De 10 de agosto ao meio-dia até 10 de setembro, as inscrições estarão abertas somente pelo site www.femusc.com.br, seguindo o mesmo processo dos anos anteriores.

Foto: Piero Ragazzi

Foto: Piero Ragazzi

Uma novidade para a próxima edição, que ocorrerá de 18 a 30 de janeiro em Jaraguá do Sul, é que este ano as inscrições para o Femusc Jovem também ocorrerão junto a dos outros programas. O Femusc Jovem (destinado a jovens músicos de 12 a 17 anos) é uma continuação do Femusckinho (6 a 12 anos), e seu objetivo é fortalecer o desempenho de jovens músicos de instrumentos orquestrais na região de Jaraguá do Sul.

Conforme o diretor artístico Alex Klein, o Femusc 2016 oferecerá menos vagas – serão 80 para o Femusckinho (cujas inscrições abrirão em novembro), 80 para o Femusc Jovem, 40 para Canto Lírico, 20 para quartetos de cordas (5 grupos no total), 40 para o Promusc, e 300 divididas entre os programa Avançado e Intermediário.

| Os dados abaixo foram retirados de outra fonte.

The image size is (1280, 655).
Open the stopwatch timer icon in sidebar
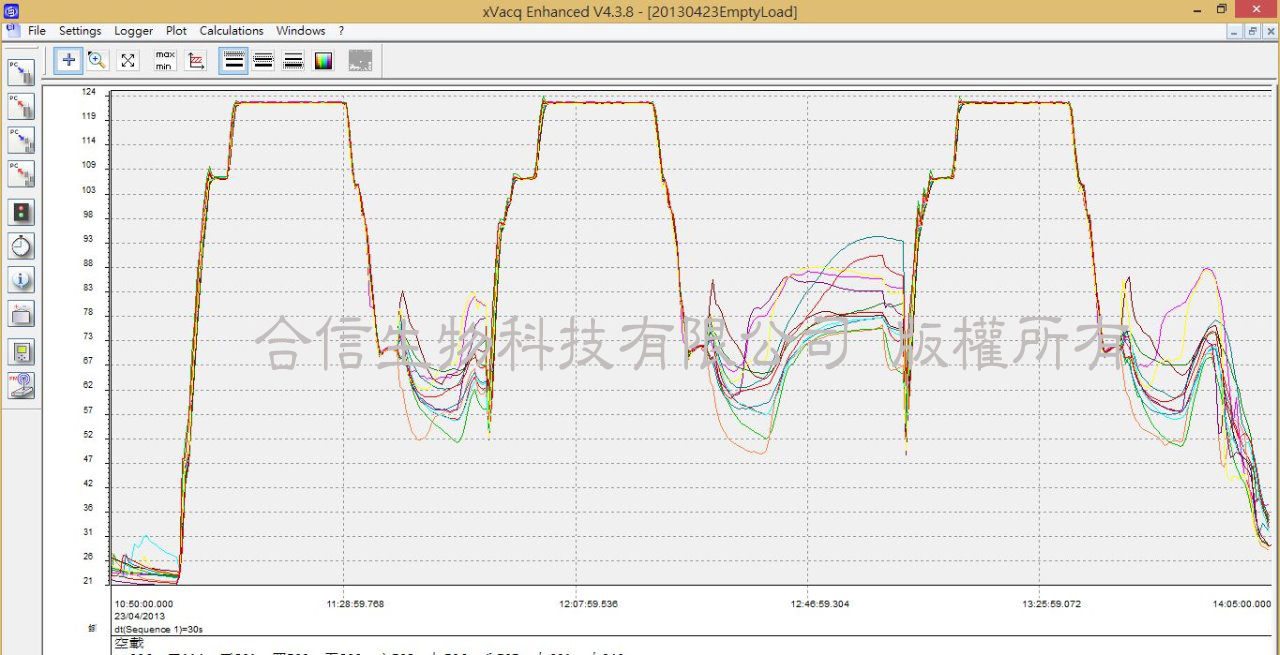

No total serão 560 vagas, comparado a 2015 quando foram oferecidas 760. “A medida se deve à necessidade de ajustar os custos à situação econômica brasileira”, observa Alex Klein.

O que não muda, ao contrário, será incrementada, é a programação do maior festival-escola de música erudita do Brasil. “Estamos planejando um número ainda superior de apresentações para o público, incluindo a criação de uma série de concertos diários exclusiva para o canto lírico”.

Por falar em canto lírico, Klein anuncia uma novidade no Femusc 2016 que há muito tempo vinha movimentando a organização do evento, a apresentação da obra “O Morcego” (Die Fledermaus), de Johann Strauss, cantada em alemão, com legendas e diálogos em português, no dia 29 de janeiro.

Novidades no corpo docente

Concerto de Encerramento Femusc 2011 - Foto: Cyntia Tetto

Foto: Cyntia Tetto

Enquanto alinha a programação a ser cumprida durante os 14 dias do evento, já está definido o corpo docente, com 55 professores convidados.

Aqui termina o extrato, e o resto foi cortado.